I work also as a French teacher in extension courses (2012-2016) and as a substitute professor in Letters and Bachelor’s Degree in Translation (since 2016) offered by UNESP in São José do Rio Preto/São Paulo.

As a researcher, I have experience in Linguistics, mainly working on the following topics: Diachronic Terminology, Mono / Bilingual Terminology, sociocultural and historical aspects in Terminology, legal terminology, Translation and Sworn Translation.

Lidia Almeida Barros
Graduation in Letters at University of São Paulo (USP) (1986). Master in Romance Languages at Lumière Lyon University 2 (1992). PhD in Science of Language at the Lumière Lyon University 2. Postdoctoral (2002, 2011-2012, 2015-2016) at Porto University, Lumière Lyon University 2 and Istituto per il Lessico Intellettuale Europeo e Storia delle Idee (ILIESI), La Sapienza University (Rome/Italy), respectively.

Now, I am a professor in São Paulo State University (UNESP) and I have experience in Linguistics, with emphasis on Terminology, working mainly in the following subjects: Terminology, Terminology, Translation and Sworn Translation.

I have a strong international insertion for having taught and conducted researches at the University of Lyon 2 for 7 years (1990-1997) and for coordinating the cooperation agreement between UNESP and this University and supervising Joint PhD students at University of Paris 3 – Sorbonne Nouvelle and New University of Lisbon.

Machine Translation Markers in Post-Edited Machine Translation Output

The author has conducted an experiment for two consecutive years with postgraduate university students in which half do an unaided human translation (HT) and the other half post-edit machine translation output (PEMT). Comparison of the texts produced shows – rather unsurprisingly – that post-editors faced with an acceptable solution tend not to edit it, even when often more than 60% of translators tackling the same text prefer an array of other different solutions. As a consequence, certain turns of phrase, expressions and choices of words occur with greater frequency in PEMT than in HT, making it theoretically possible to design tests to tell them apart. To verify this, the author successfully carried out one such test on a small group of professional translators. This implies that PEMT may lack the variety and inventiveness of HT, and consequently may not actually reach the same standard.
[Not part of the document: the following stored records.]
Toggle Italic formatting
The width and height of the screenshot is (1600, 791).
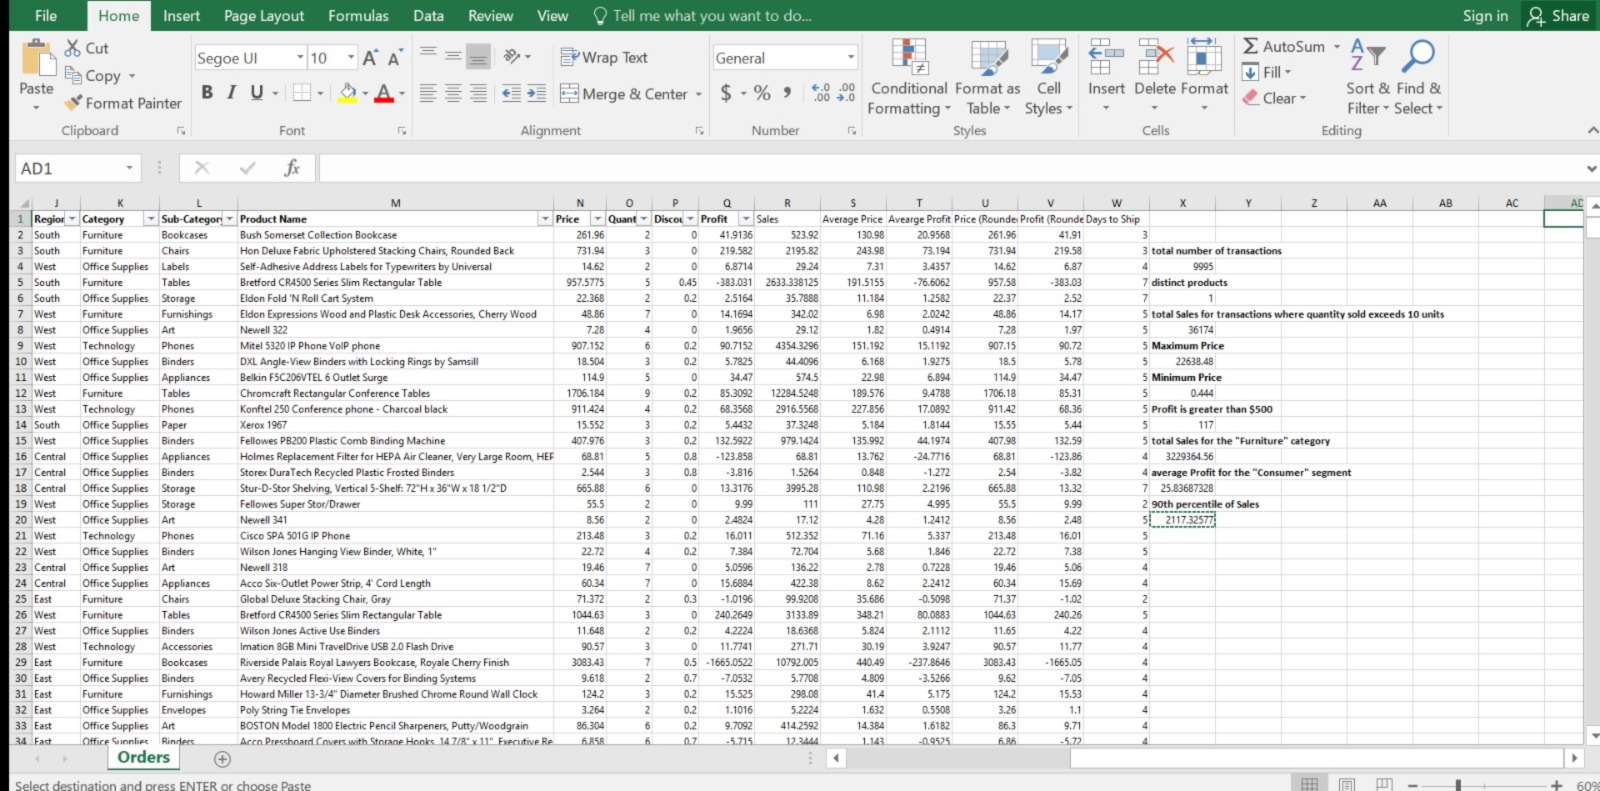(x=231, y=93)
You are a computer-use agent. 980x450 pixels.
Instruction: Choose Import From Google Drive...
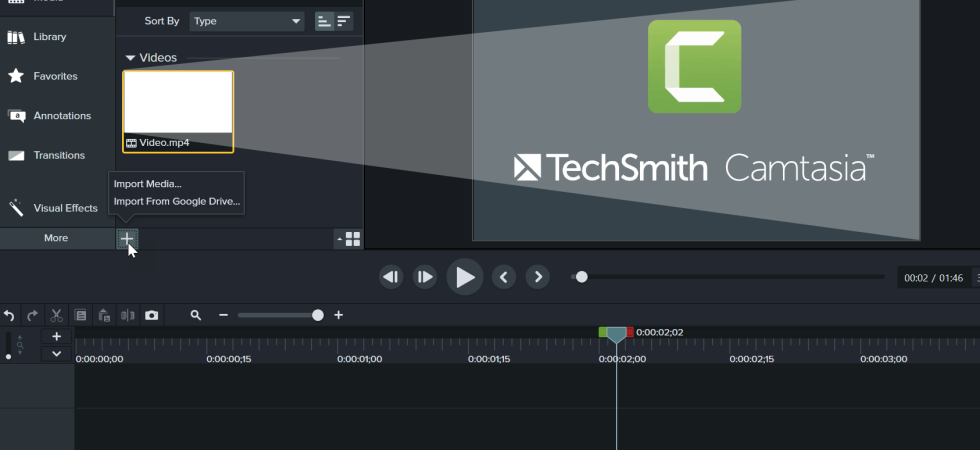177,201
It is evident that the additional post-editing effort required to eliminate what are effectively MT markers is likely to nullify a great deal, if not all, of the time and cost-saving advantages of PEMT. However, the author argues that failure to eradicate these markers may eventually lead to lexical impoverishment of the target language.

Michael Farrell (Traduzioni inglese)

Michael Farrell

Michael Farrell is an untenured lecturer in post-editing, machine translation, and computer tools for translators at the International University of Languages and Media (IULM), Milan, Italy, the developer of the terminology search tool IntelliWebSearch, a qualified member of the Italian Association of Translators and Interpreters (AITI), and member of the Mediterranean Editors and Translators association.

Besides this, he is also a freelance translator and transcreator. Over the years, he has acquired experience in the cultural tourism field and in transcreating advertising copy and press releases, chiefly for the promotion of technology products. Being a keen amateur cook, he also translates texts on Italian cuisine.